Глава 6
Штурвал делали втроем: Дед, Саня Матюхин и Кирилл. Дед на маленьком токарном станке вытачивал из буковых брусков фигурные спицы с рукоятками. Саня размечал и высверливал в дубовой ступице отверстия для спиц, потом навинчивал латунные накладки. Кирилл выпиливал тоненькой ножовкой дуги для обода.
Это была нелегкая работа. Приходилось пилить с большой точностью, иначе штурвал получился бы кривобоким, как на детсадовском рисунке. Кирилл справился, не испортил ни одной заготовки.
Кончив работать пилой, он выволок чурбан со слесарными тисками во двор. Стояла уже середина июня, и не хотелось торчать в мастерской.
На дворе было солнечно и тепло. По забору ходил соседский петух Дима и одобрительно посматривал на мальчишек. Высоко над крыльцом часто махал крыльями фанерный ветряк: его недавно смастерили и прибили там неутомимые Юрки. По желтым лакированным крыльям ветряка прыгали солнечные зайчики.
Алик Ветлугин, Валерка Карпов и Юрки мазали бесцветным лаком пайолы – решетки для нижней палубы, под которыми будет лежать балласт. На "Капитане Гранте" были поставлены мачты для пробы и натянуты ванты. Митька-Маус привязывал к вантам выбленки. Привяжет одну перед собой, поднимется повыше – и опять за работу.
Под самым клотиком грот-стеньги трепетал оранжевый флаг с двумя косицами. На флаге – ладошка в солнышке. Все как на парусе, только цвета наоборот: флаг – огненный, будто заря или походный костер, а ладонь и солнце – белые, как парус…
На зеленом дворе, под мелькающим веселым ветряком и похожим на огонек флагом, жило маленькое морское братство.
Спокойный и улыбчивый получился экипаж. Может быть, это вышло само собой, а может быть, в экипаже не случайно собрались люди, которым было хорошо друг с другом.

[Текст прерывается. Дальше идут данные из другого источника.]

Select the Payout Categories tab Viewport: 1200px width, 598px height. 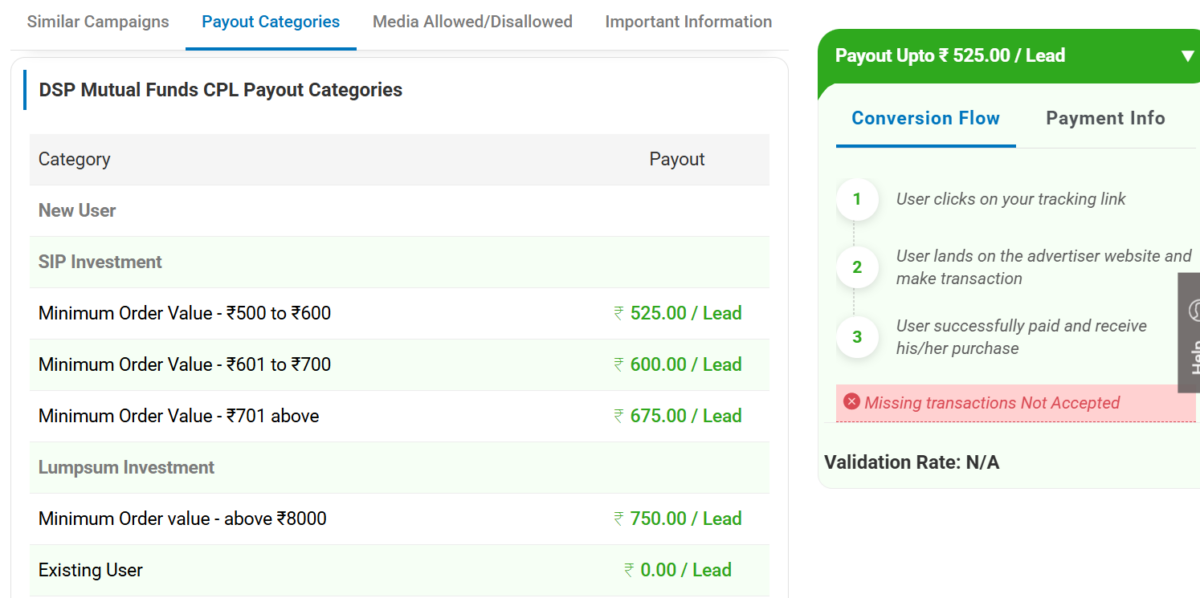270,22
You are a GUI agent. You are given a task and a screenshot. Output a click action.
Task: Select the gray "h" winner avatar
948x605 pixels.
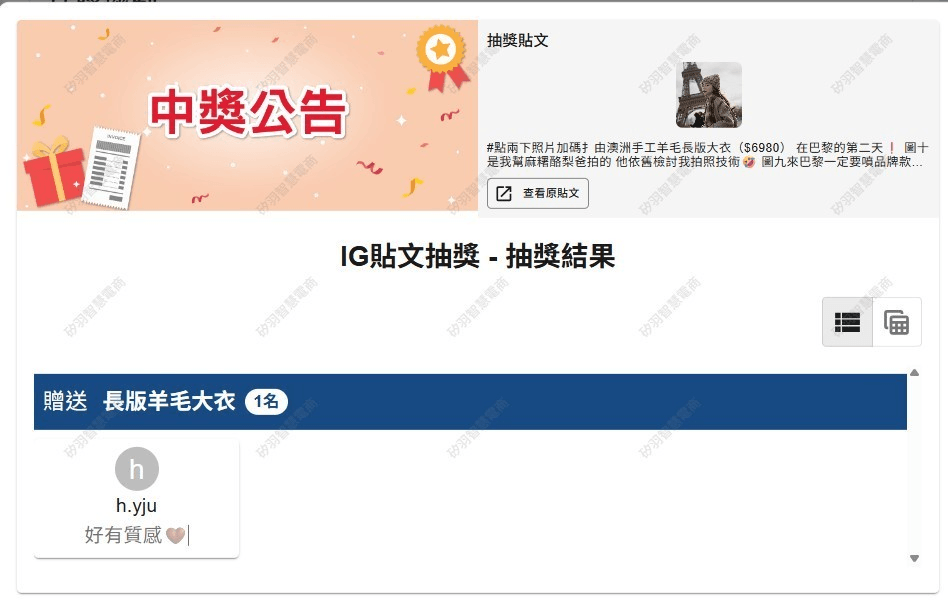(137, 469)
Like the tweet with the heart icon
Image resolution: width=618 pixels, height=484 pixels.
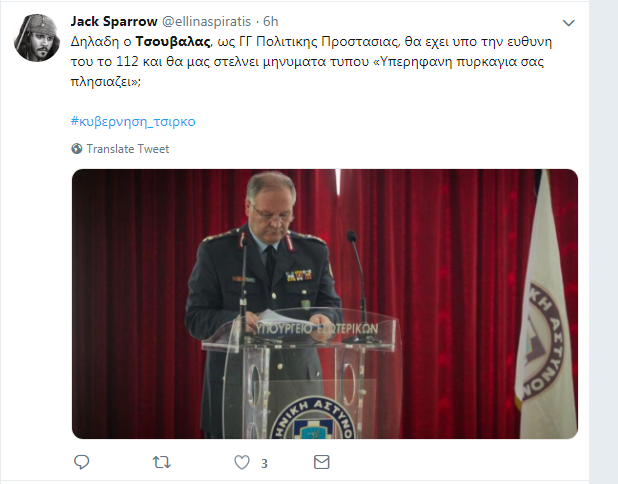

Ведь приходили и другие – зимой, весной, в начале лета. Но, поработав денек-другой, они появлялись потом все реже и наконец исчезали с горизонта. А эти остались: семеро и Дед ("Волк и семеро козлят", – сказал однажды Валерка Карпов, когда Дед ходил хмурый и ворчал на всех). И наверно, уже не только любовь к судну и мечта о походах держали их вместе.
Наверно, не только это… Потому что не куда-нибудь, а в экипаж принес Алик Ветлугин свой длинный фантастический роман про звезду Лучинор – об этом романе не знали ни Алькины родители, ни его приятели-семиклассники. И не где-нибудь, а именно здесь Кирилл запел наконец не стесняясь, так же, как дома, любимые песни – старые песни, которые не разучивали в хоре и не пели в школе: "В далекий край товарищ улетает…", "Плещут холодные волны", "Море шумит…". Он драил тогда наждачной бумагой рубку и пел, а остальные примолкли, и только Валерка произнес шепотом, на этот раз без шутки: "Во артист…"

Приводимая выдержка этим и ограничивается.